- WORK TO COMPLETE -
Take the lines below between the one holding "The height and width of the screenshot is (901, 972)." and the one holding "Open username of", inclusive, and copy them exactly. Add nothing.

..........

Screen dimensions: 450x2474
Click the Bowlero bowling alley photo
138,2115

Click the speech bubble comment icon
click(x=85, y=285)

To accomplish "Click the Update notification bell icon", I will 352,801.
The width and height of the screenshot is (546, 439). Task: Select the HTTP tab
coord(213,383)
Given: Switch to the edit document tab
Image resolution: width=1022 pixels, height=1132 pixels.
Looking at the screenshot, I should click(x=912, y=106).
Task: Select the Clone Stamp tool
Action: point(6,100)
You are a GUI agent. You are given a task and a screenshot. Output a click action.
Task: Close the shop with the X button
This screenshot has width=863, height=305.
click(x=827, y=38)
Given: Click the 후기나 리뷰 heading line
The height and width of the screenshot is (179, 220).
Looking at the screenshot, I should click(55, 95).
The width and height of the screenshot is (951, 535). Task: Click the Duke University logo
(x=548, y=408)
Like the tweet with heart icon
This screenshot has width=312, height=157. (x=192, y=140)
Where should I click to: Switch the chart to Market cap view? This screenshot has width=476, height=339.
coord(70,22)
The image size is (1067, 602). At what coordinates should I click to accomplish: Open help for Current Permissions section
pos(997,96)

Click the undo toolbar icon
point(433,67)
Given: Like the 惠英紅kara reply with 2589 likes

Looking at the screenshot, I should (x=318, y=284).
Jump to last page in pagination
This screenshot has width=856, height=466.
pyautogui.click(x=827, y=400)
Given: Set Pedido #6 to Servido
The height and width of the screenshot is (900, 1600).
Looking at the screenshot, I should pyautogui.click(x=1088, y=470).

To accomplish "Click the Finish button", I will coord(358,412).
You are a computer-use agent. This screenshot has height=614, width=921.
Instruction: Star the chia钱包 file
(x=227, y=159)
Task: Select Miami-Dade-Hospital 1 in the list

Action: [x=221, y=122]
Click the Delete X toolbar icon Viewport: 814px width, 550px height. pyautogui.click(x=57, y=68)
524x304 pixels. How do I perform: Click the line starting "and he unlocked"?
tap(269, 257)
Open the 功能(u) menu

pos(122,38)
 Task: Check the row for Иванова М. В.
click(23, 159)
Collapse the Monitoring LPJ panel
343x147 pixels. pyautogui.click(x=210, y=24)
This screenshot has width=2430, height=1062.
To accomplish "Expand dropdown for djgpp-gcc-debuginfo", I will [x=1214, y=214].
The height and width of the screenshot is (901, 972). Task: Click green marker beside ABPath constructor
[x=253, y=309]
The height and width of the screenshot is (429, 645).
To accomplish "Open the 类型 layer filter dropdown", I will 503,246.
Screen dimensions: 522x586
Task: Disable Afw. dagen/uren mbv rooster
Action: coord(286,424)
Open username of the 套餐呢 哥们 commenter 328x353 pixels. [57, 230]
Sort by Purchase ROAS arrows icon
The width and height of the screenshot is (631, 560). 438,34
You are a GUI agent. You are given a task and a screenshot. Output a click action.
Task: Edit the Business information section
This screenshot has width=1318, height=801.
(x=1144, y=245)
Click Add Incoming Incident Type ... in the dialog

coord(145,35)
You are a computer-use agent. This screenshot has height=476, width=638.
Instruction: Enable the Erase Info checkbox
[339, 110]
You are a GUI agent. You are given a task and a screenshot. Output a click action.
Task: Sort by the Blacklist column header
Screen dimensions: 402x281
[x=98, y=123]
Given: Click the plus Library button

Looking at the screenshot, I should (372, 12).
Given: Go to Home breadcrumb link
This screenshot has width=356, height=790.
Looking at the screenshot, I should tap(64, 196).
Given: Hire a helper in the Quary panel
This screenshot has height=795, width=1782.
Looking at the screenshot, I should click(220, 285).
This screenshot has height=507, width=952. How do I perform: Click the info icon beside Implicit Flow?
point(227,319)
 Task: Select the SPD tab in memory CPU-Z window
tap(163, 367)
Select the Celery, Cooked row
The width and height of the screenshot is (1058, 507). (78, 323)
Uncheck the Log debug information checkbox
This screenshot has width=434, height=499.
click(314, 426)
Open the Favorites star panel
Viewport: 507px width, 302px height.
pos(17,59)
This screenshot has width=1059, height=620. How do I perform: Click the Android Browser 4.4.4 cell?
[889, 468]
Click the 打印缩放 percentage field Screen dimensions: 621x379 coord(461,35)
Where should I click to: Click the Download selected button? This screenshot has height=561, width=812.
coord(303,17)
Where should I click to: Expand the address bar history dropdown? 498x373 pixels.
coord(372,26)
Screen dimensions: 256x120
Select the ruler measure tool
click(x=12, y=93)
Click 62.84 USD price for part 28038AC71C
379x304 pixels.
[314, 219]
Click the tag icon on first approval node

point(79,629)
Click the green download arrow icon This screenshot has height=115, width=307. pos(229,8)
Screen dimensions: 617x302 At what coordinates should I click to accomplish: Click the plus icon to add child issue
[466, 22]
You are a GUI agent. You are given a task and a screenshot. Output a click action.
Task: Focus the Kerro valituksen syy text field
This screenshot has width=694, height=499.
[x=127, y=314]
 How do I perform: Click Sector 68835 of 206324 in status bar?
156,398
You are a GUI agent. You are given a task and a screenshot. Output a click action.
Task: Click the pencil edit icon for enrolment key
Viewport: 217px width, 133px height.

..........

- YOUR SOLUTION -
The height and width of the screenshot is (901, 972). Task: Click green marker beside ABPath constructor
[x=253, y=309]
The height and width of the screenshot is (429, 645).
To accomplish "Open the 类型 layer filter dropdown", I will 503,246.
Screen dimensions: 522x586
Task: Disable Afw. dagen/uren mbv rooster
Action: coord(286,424)
Open username of the 套餐呢 哥们 commenter 328x353 pixels. [57, 230]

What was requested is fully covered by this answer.